My favorite drinking glass, the lone remnant of a four-glass set, a wedding present in 1984, shattered.
These were quality glasses. Not cheap Target junk that breaks into dagger-like shards that you pick up one by one and toss in the trash. It shattered into a thousand little crystalline pieces (okay, I know, literature has been here before, but this actually happened) and they went everywhere.
I thought: give me a freaking break. Off to get the cancer mammogram, and my favorite glass shatters as I go out the door. I can’t possibly have cancer, because that would be the stupidest thing that has ever happened to me.
But, of course, I did have cancer. And I was only a few eye-avertings and a gorilla basketball game away from knowing it.

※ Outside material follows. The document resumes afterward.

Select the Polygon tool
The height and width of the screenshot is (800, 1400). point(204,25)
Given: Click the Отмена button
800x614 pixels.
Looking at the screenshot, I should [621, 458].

So a few hours later that Thursday morning, I was in a procedure room, bared to the waist, slathered with betadine, needle poised for the assault. My appointment had been for 8:30 a.m. I had spent a few minutes first in the stupidly pink waiting room, waiting for the mammogram tech to appear, paging through Glamour magazine. (Only in waiting rooms. I have principles.) It was now 8:50 a.m.
Those rooms are dimly lit, as if it’s date night with the radiologist. I’m sure there is a perfectly good medical-scientific explanation. Screens, ultrasound images, the necessity of eye avertings. Or maybe not. Maybe it’s about keeping the half-naked, shivering woman, who is envisioning her motherless children and her husband’s remarriage to the cute divorcee down the block, from finding the door.
The voices were all so deliberately soothing. The radiologist was so nice. He apologized profusely with every SNAP of the biopsy extractor, which sounds something like a staple gun.
Okay hold really still, I’m going to count to three, then you’ll hear a snap, okay? Ready? One. Two. Three. SNAP. Sorry. Really sorry about that. Okay hold really still again, I’m going to count to three, then you’ll hear a snap, okay? Ready? One. Two. Three. SNAP. Sorry about that. Really sorry.
Okay, I get it. You’re sorry. One two three Snap. Just do it and get me the hell out of here.
The blond women in pink scrubs had multiplied, the eye averters. There was one to open the plastic packaging on the equipment, one to guide the phallic ultrasound wand across the terrain of my left breast, and one to pat me on the shoulder and help me pretend I did not have cancer. I wondered if my husband would marry the divorcee or just go back and forth between houses at odd hours, out of respect for the children.
Your doctor will call you. Probably tomorrow afternoon. Leave your number with the nurse.